From: Eric Sandeen <sandeen@redhat.com>
To: Pavel Machek <pavel@ucw.cz>
Cc: Theodore Tso <tytso@mit.edu>, Jan Kara <jack@suse.cz>,
Fernando Luis V?zquez Cao <fernando@oss.ntt.co.jp>,
Alan Cox <alan@lxorguk.ukuu.org.uk>,
kernel list <linux-kernel@vger.kernel.org>,
Jens Axboe <jens.axboe@oracle.com>,
fernando@kic.ac.jp, Ric Wheeler <rwheeler@redhat.com>
Subject: Re: vfs: Add MS_FLUSHONFSYNC mount flag
Date: Sun, 22 Feb 2009 14:51:56 -0600 [thread overview]
Message-ID: <49A1BAEC.7080504@redhat.com> (raw)
In-Reply-To: <20090222141532.GC1586@ucw.cz>
Pavel Machek wrote:
> On Thu 2009-02-12 21:23:36, Theodore Tso wrote:
>> On Thu, Feb 12, 2009 at 03:30:10PM -0600, Eric Sandeen wrote:
>>>> Yes, but OTOH we should give sysadmin a possibility to enable / disable
>>>> it on just some partitions. I don't see a reasonable use for that but people
>>>> tend to do strange things ;) and here isn't probably a strong reason to not
>>>> allow them.
>>>>
>>> But nobody has asked for that, have they? So why offer it up a this point?
>>>
>>> They could use LD_PRELOAD to make fsync a no-op if they really don't
>>> care for it, I guess... though that's not easily per-fs either.
>> Actually, Bart Samwel at FOSDEM talked to me and asked for something
>> similar --- what we came up which meant his request while still being
>> standards-compliant was a per-process personality flag which had three
>> options:
>>
>> *) Always honor fsync() calls (the default)
>> *) Never honor fsync() calls
>> *) Only honor fsync() calls if a global "honor fsync" flag
>> (which would be manipulated by the laptop mode scripts)
>> is set.
>>
>> The flag would be reset to the default across a setuid exec, but would
>> otherwise be inherited across fork()'s. It might be possible to
>> set/get the flag via a /proc interface.
>>
>> The basic idea is that laptop systems where the system administrator
>> wants longer battery life (and trusts the battery not to suddenly give
>> out) more than they care about fsync() guarantees can set up a pam
>> library which sets the flag for at login time so that all of the
>> user's processes can be set up not to honor fsync() calls; however,
>> all of the system daemons would still function normally.

********************

▸ COMPLETE THE FOLLOWING:
A. List every option that the kernel mailing-list message gives for the proposed per-process personality flag.
B. Pick up the kernel mailing-list message after its last sentence and continue writing it.
The material after this point is separate from the kernel mailing-list message.

▸ COLLECTED MATERIAL:
********************

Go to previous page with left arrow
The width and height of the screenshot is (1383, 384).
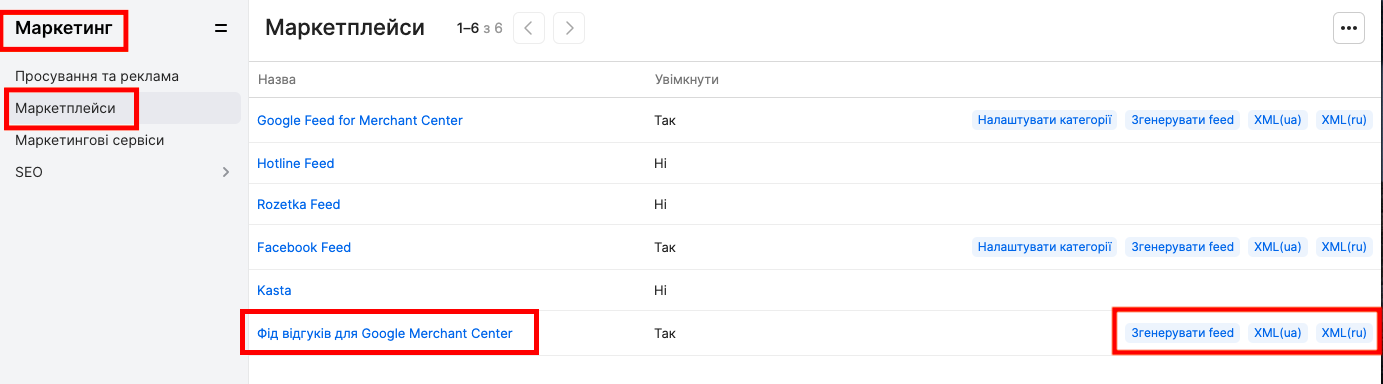(529, 28)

********************

▸ RESULTS OF THE EXERCISE:
A.
- Always honor fsync() calls (the default)
- Never honor fsync() calls
- Only honor fsync() calls if a global "honor fsync" flag (which would be manipulated by the laptop mode scripts) is set

B.
>
> Sounds like posix violation to
> me... '/sys/fsync_does_not_really_sync'?
>
> Perhaps it is better done at glibc level? Environment variables
> already mostly have semantics you want.....
>
> Pavel
One other thing that may be worth bringing up (just to muddy the waters
more) is OSX's handling of this stuff.
>From the fsync(2) manpage:
> Note that while fsync() will flush all data from the host to the
> drive (i.e. the "permanent storage device"), the drive itself may not
> physically write the data to the platters for quite some time and it
> may be written in an out-of-order sequence.
>
> Specifically, if the drive loses power or the OS crashes, the appli-
> cation may find that only some or none of their data was written.
> The disk drive may also re-order the data so that later writes may be
> present, while earlier writes are not.
>
> This is not a theoretical edge case. This scenario is easily repro-
> duced with real world workloads and drive power failures.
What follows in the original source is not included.